### Условия заданий
A - Перечислите чувства, которые в отрывке о Лаокооне названы в предложении, начинающемся словами «Я вижу», как пробегающие по жилам человека.
B - Перескажите, пожалуйста, в виде краткого списка абзац отрывка о Лаокооне, начинающийся словами «Но я далек от намерения», сохранив его основные факты.
C - Перепишите без изменений всё, что стоит в отрывке о Лаокооне начиная со слов «Теперь, когда мы» и вплоть до слов «разбираемого нами произведения.».
***** Исходный отрывок *****
Но я далек от намерения дробить единство человеческой природы, отрицать воздействие внутренних сил этого великолепно сложенного человека, недооценивать порыва и страданий большого характера. Я вижу, как испуг, страх, ужас и отеческая нежность пробегают по его жилам, вздымаются в груди, бороздят его лоб; мне ясно, что наряду с чувственным достигло здесь вершины своего изображения и духовное страдание; не нужно только слишком поспешно переносить впечатление, оказываемое на нас этим произведением искусства, на само произведение, главное же, не надо усматривать действия яда в этом теле, которого в данный момент только коснулись зубы змеи, и еще не надо считать смертельной борьбу этого великолепного, стремительного, здорового, лишь слегка пораненного тела. Да будет мне позволено сделать здесь замечание, весьма существенное для пластического искусства: самое патетическое выражение, которое может быть запечатлено им, витает в переходе одного состояния в другое. Попробуем представить себе, как бегает, прыгает и резвится веселое дитя, вкладывая в это всю свою энергию, всю радость жизни, и как затем его неожиданно поражает резкий удар, полученный от товарища по игре, или какая-нибудь другая физическая или моральная боль. Как электрический ток, сообщается всем членам это новое ощущение, и такой внезапный переход в высшей степени патетичен, это контраст, о котором без соответствующих наблюдений нельзя составить себе представления. Здесь уже явно действует как физическое, так и духовное начало человека. Если при таком переходе еще сохраняется отчетливый след предыдущего состояния, то возникает прекраснейший объект для пластического искусства, подобно Лаокоону, где в одном мгновении объединены порыв и страдание. Так, например, прекрасной патетической статуей было бы изображение Эвридики в момент, когда она, веселая, проходит по лужайке с сорванными цветами в руках и вдруг наступает на змею, которая жалит ее в пятку; в особенности, если бы двойное состояние ее веселого бега и остановки, вызванной внезапной болью, могло бы быть передано не только упадающими цветами, но положением всех членов и колышущимися складками одежды.
Теперь, когда мы в этом смысле уяснили себе главную фигуру, мы можем свободным и верным взором окинуть соотношения, градации и контрасты всех отдельных частей разбираемого нами произведения.
***** Собранные данные *****
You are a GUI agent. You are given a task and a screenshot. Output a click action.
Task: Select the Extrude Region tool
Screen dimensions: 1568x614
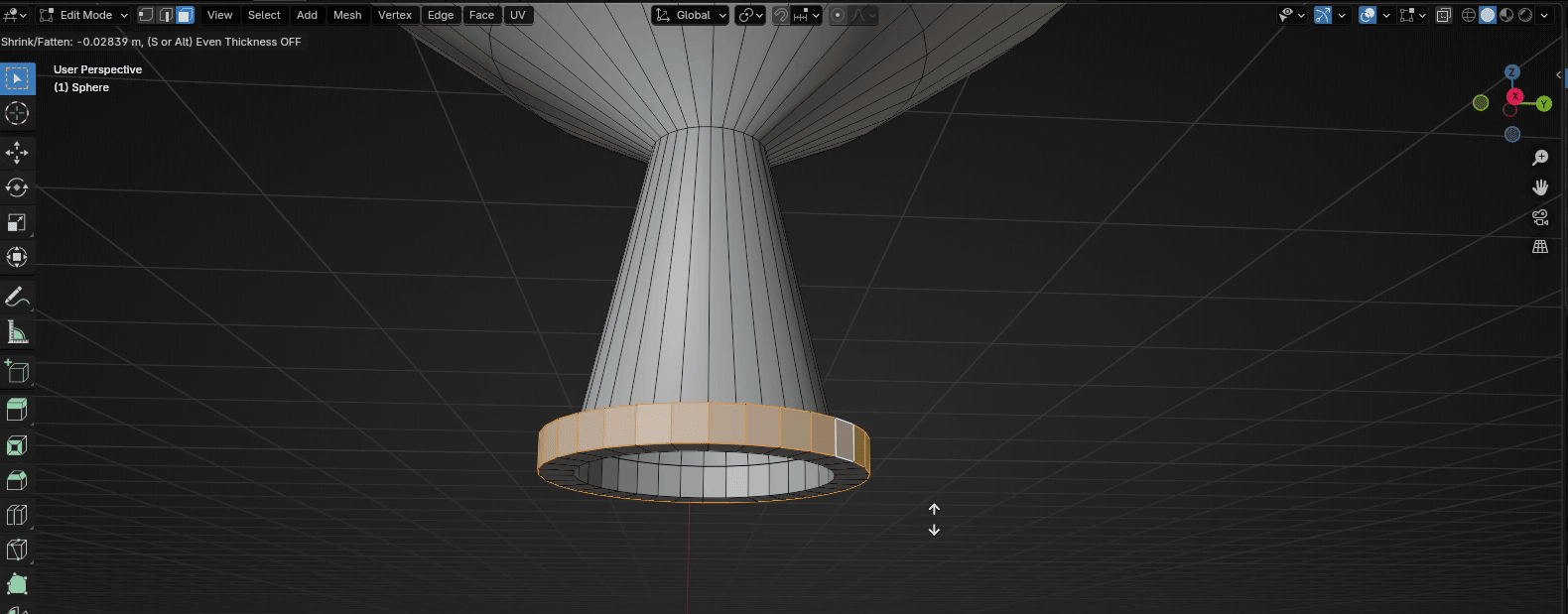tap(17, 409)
*****
### Ожидаемые ответы
A - Испуг, страх, ужас, отеческая нежность.

B -
- Единство человеческой природы не дробится: в фигуре видны внутренние силы, порыв и страдание. Испуг, страх, ужас и отеческая нежность отражаются в жилах, в груди и на лбу.
- Наряду с чувственным страданием здесь достигло вершины изображения и духовное.
- Впечатление от произведения не стоит поспешно переносить на само произведение. Змея лишь коснулась тела зубами, яд еще не действует, а борьба здорового, слегка пораненного тела не смертельна.
- Самое патетическое выражение в пластическом искусстве возникает при переходе от одного состояния к другому.
- Пример: резвящееся дитя внезапно получает удар или испытывает иную боль. Такой переход в высшей степени патетичен, и в нем действуют физическое и духовное начала.
- Если след прежнего состояния сохраняется, получается прекраснейший объект для пластики. Таков Лаокоон, где в одном мгновении соединены порыв и страдание.
- Столь же патетичной была бы статуя Эвридики, которую во время веселой прогулки с цветами жалит змея. Особенно если двойное состояние передавалось бы не только падающими цветами, но и положением всех членов и складками одежды.

C -
Теперь, когда мы в этом смысле уяснили себе главную фигуру, мы можем свободным и верным взором окинуть соотношения, градации и контрасты всех отдельных частей разбираемого нами произведения.